===== RECORD EXTRACTS

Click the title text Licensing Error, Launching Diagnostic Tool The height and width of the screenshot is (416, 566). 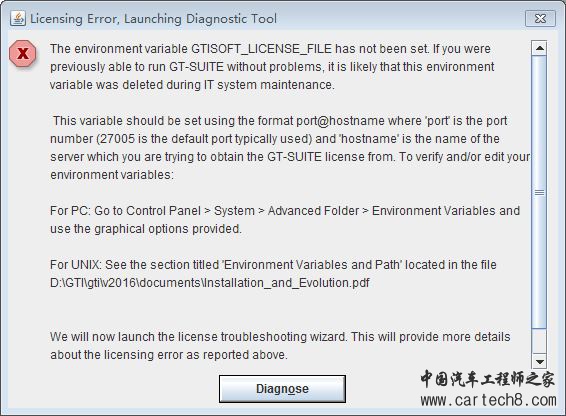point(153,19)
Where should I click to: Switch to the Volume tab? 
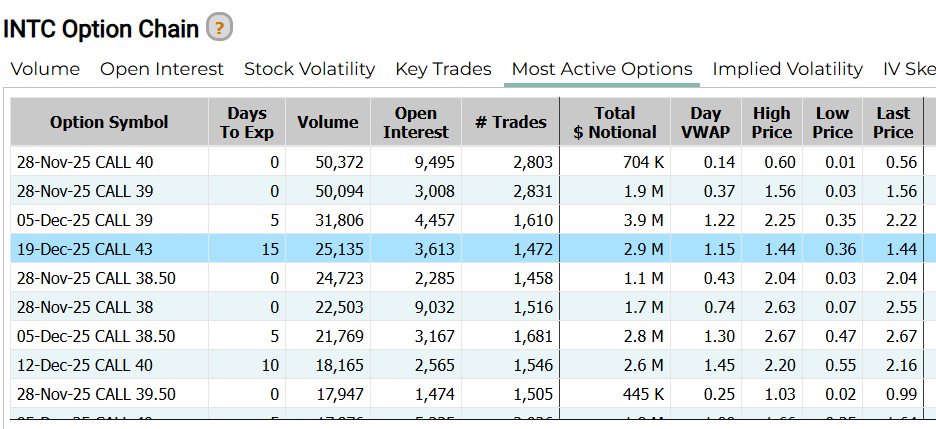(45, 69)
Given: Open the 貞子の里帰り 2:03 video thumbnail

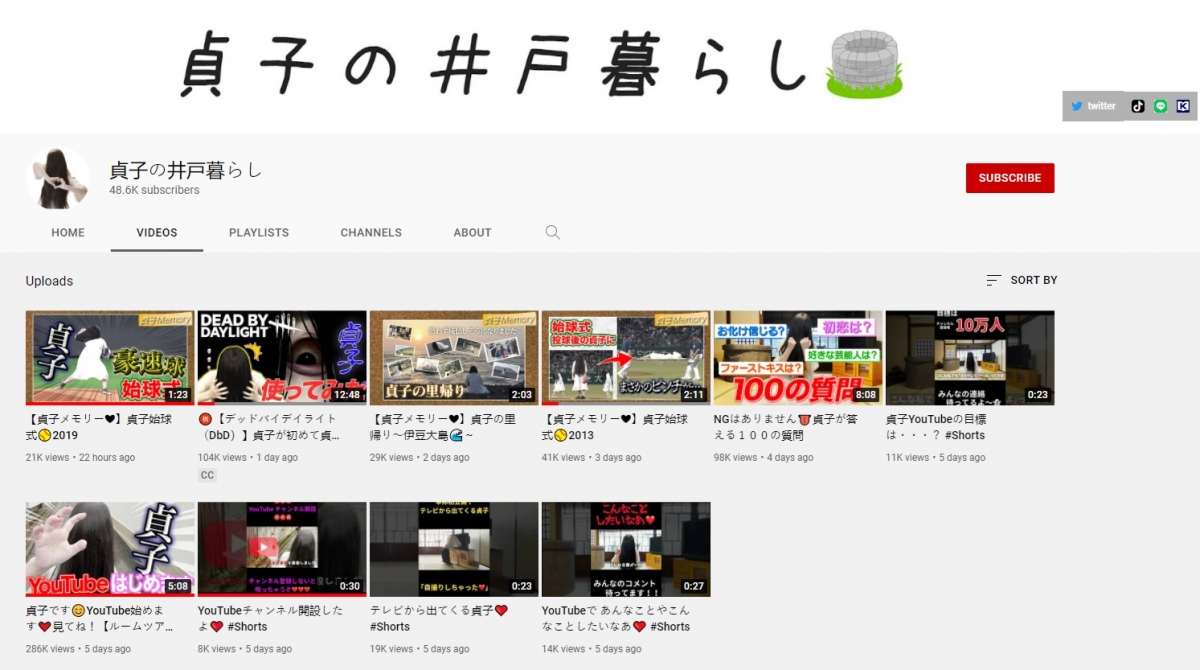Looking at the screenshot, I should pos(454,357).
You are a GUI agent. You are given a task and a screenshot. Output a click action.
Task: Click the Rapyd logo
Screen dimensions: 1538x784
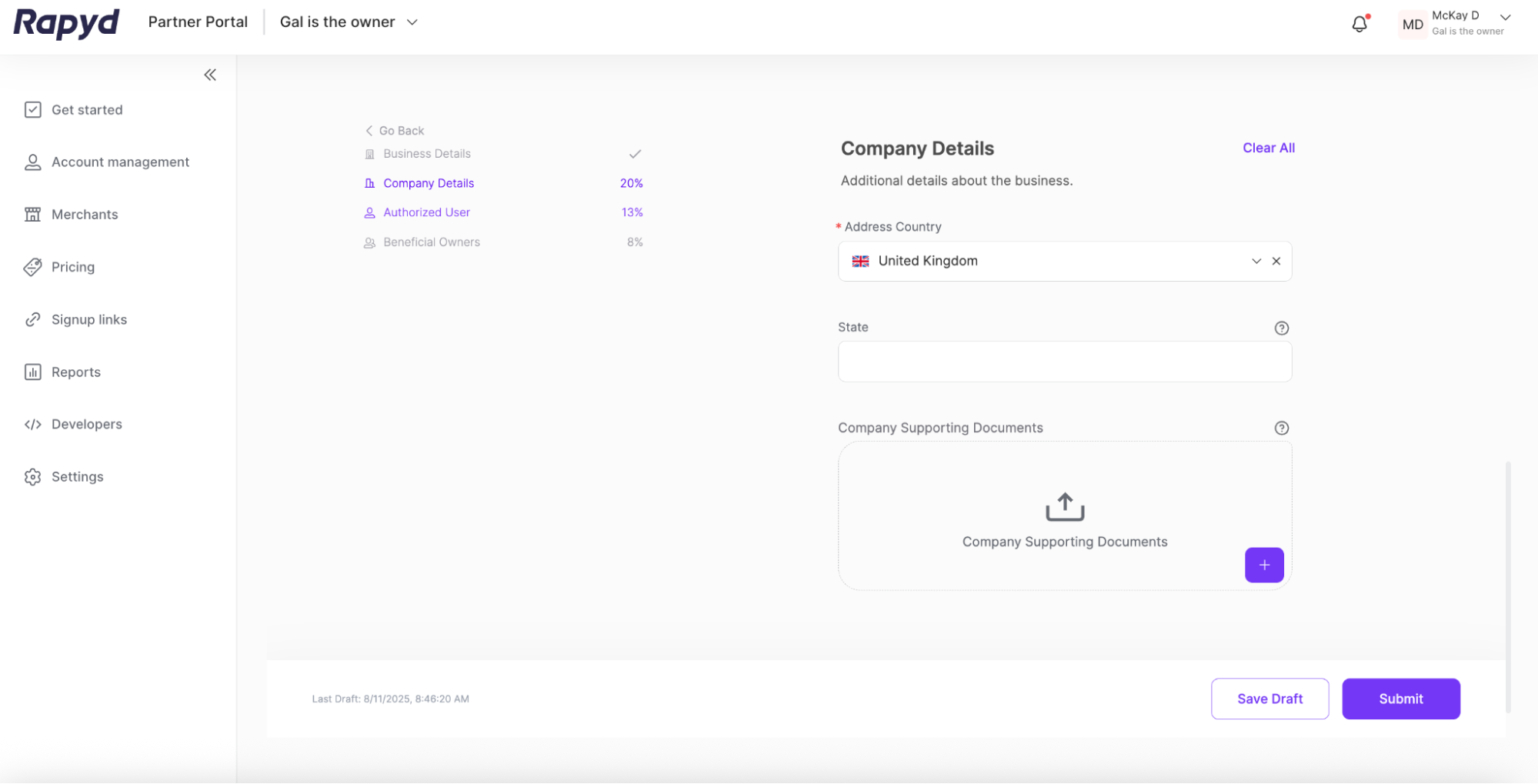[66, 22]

==========

WHAT TO PRODUCE -> Your answer must be exactly the lines from the one with "Where should I" through the final line of the data, with no pictures in it.

FINISHED TASK ->
Where should I click to: Switch to the Volume tab? 
(45, 69)
Given: Open the 貞子の里帰り 2:03 video thumbnail

Looking at the screenshot, I should pos(454,357).
You are a GUI agent. You are given a task and a screenshot. Output a click action.
Task: Click the Rapyd logo
Screen dimensions: 1538x784
[66, 22]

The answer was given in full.